Input data =

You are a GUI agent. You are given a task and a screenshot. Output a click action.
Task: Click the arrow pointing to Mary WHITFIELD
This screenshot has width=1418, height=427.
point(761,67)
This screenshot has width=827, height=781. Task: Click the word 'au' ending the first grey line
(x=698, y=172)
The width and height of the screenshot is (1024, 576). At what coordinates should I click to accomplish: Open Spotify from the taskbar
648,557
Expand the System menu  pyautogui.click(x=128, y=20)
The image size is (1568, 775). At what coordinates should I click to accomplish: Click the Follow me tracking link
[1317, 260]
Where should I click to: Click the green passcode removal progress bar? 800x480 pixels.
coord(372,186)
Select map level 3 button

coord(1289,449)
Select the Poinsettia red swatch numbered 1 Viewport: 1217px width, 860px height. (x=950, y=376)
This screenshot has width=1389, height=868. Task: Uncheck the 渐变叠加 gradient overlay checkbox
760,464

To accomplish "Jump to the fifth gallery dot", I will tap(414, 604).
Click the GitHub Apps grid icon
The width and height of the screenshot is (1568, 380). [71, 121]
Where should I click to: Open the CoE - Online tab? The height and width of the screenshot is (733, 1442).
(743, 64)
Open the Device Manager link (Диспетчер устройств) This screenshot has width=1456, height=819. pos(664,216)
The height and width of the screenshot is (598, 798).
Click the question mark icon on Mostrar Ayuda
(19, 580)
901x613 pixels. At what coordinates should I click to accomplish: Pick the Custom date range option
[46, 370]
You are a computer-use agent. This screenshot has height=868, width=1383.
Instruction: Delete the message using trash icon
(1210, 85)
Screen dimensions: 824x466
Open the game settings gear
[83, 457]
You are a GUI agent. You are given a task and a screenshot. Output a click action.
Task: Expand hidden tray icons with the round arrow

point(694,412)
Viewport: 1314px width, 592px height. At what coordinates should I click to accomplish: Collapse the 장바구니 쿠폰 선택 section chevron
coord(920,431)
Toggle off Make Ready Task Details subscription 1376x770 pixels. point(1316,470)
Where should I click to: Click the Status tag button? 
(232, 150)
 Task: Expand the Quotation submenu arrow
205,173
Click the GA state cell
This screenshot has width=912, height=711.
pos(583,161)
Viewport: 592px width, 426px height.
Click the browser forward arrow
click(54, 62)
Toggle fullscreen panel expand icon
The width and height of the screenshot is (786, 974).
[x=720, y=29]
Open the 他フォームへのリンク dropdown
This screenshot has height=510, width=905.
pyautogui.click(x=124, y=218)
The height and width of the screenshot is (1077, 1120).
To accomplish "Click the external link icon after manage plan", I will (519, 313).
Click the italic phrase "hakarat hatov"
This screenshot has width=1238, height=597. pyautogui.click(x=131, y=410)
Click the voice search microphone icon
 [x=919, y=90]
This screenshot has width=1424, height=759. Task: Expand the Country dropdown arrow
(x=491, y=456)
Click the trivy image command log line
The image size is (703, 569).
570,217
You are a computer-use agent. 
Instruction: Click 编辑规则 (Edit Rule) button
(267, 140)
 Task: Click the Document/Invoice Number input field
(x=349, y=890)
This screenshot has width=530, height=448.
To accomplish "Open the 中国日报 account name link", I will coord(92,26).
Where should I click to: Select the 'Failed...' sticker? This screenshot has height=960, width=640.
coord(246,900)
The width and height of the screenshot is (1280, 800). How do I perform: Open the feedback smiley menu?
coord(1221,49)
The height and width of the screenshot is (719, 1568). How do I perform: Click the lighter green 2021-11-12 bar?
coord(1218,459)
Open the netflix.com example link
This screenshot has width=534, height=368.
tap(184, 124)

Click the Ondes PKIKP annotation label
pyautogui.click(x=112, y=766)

Task objective =
Search the data above for the word "will" and show every line that has it.

Written reply =
To accomplish "Jump to the fifth gallery dot", I will tap(414, 604).
To accomplish "Click the external link icon after manage plan", I will (519, 313).
To accomplish "Open the 中国日报 account name link", I will coord(92,26).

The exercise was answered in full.